RInfra’s power biz sale seen positive but analysts advise discretion
Completion of its Mumbai power business sale to Adani Transmission, and the plan to cut debt sharply from ~220 billion to ~75 billion and become a debt-free company by next year, pushed the Reliance Infra (RInfra) stock higher by over 7 per cent to ~477levels on the BSE in intra-day trade on Thursday. The stock closed 5.54 per cent higher at ~463.10.
The rub-off effect was visible on the other Anil Ambani-controlled firms, with Reliance Power and Reliance Capital rallying over 7 per cent and 4 per cent, respectively, in intra-day trade on Thursday, ending with 3-6 per cent gains. However, Reliance Communications closed little changed and Adani Transmission slipped nearly 1.3 per cent to ~231-levels.
Though analysts see the development as a positive for RInfra, they do recommend ascertaining how profitable the other business segments of the remaining entity are before taking an investment call.
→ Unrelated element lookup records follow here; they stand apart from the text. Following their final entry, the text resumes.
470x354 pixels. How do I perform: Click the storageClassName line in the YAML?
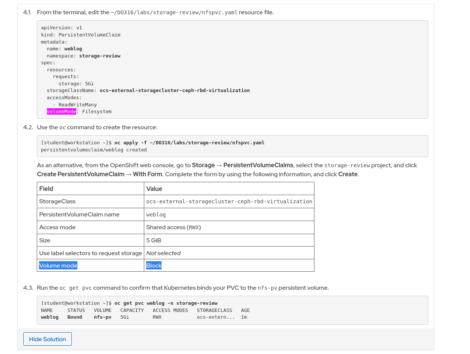(148, 91)
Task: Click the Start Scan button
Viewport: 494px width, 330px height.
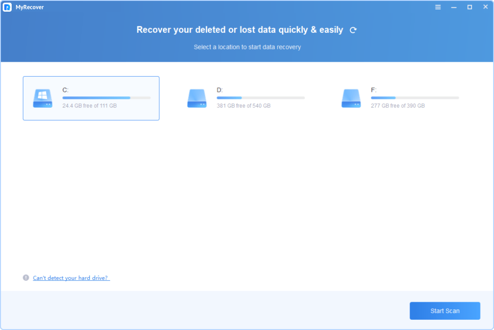Action: [445, 311]
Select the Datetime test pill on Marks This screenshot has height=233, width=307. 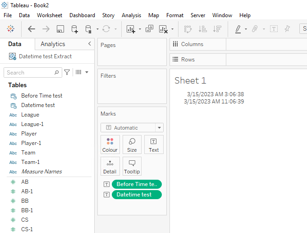point(136,195)
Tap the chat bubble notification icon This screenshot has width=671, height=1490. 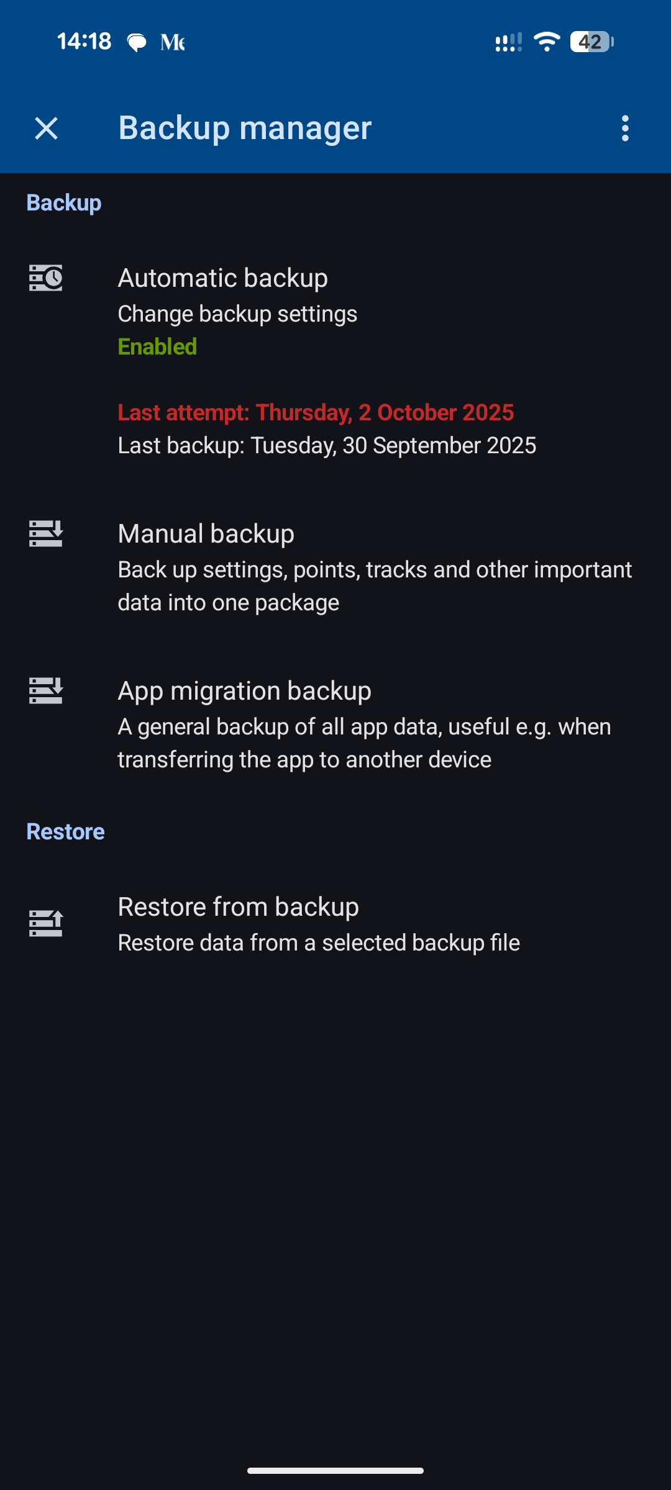(x=137, y=42)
"The development is a positive for sure. From a debt of ~220 billion earlier, RInfra now aims to become debtfree by next year. That said, the rally in stocks on Thursday was a knee-jerk reaction to the development, and I expect the euphoria to settle over the next few sessions. Investors now need to ascertain how profitable the other businesses of RInfra are, and then invest," said G Chokkalingam, founder and managing director of Equinomics Research.
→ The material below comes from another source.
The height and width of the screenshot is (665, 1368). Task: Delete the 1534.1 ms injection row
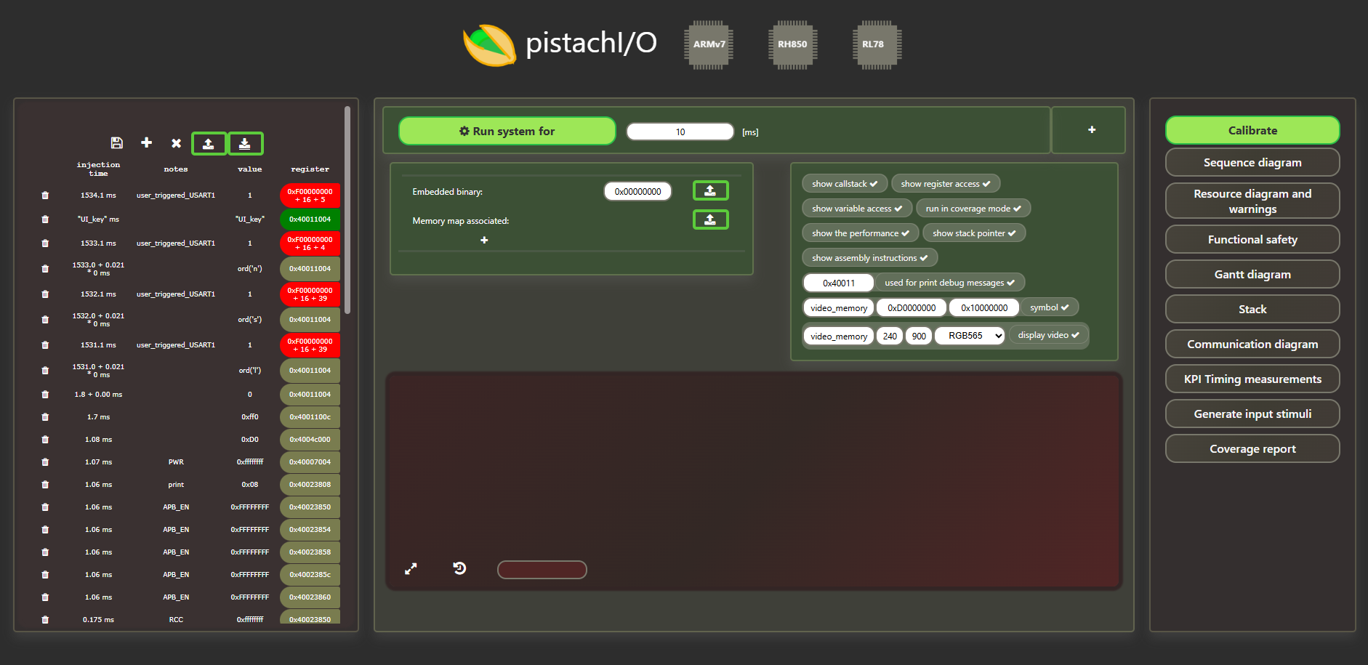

According to reports, RInfra distributes electricity to over 25 million consumers across Mumbai and Delhi, directly or through subsidiaries. It also generates 941 Mw of electricity from its power stations located in Maharashtra, Andhra Pradesh, Kerala, Karnataka and Goa.
The other key business segment for the company is infrastructure, where it has a portfolio of 11 road projects totalling length of 970 km at project outlay of about ~115 billion.
“One needs to assess whether the deal resolves all the balance-sheet problems from a long-term perspective and does RInfra have enough asset base to create value for a long-term investor," says says Gaurang Shah, head investment strategist at Geojit Financial Services.
Adding: "Given the overall debt on the Anil Dhirubhai Ambani (ADAG) companies, investors need to be cautious. The ADAG group companies, of late, have not created any value for the shareholders. If anything, the wealth has been eroded. There are better plays in the infra space in case one needs to take an exposure in the sector."
Except Adani Transmission, which has gained around 5 per cent thus far in calendar year 2018 (CY18), all power sector stocks have underperformed the markets during this period, ACE Equity data show. RInfra has slipped nearly 14 per cent year-to-dae basis. This is as compared to around 12 per cent fall in the S&P BSE Power index and around 14 per cent rise in the S&P BSE Sensex during this period.
Going ahead, analysts expect the power sector to see consolidation where stressed assets/firms are bought by larger, profitable players. In such a scenario, the valuation at which a stressed asset/firm is bought will determine the road ahead for the stocks. Nonetheless, NTPC and JSW Energy are better placed to ride out the storm, if any, said analysts, who also believe that select road construction players could be looked at, given the rising focus on the sector.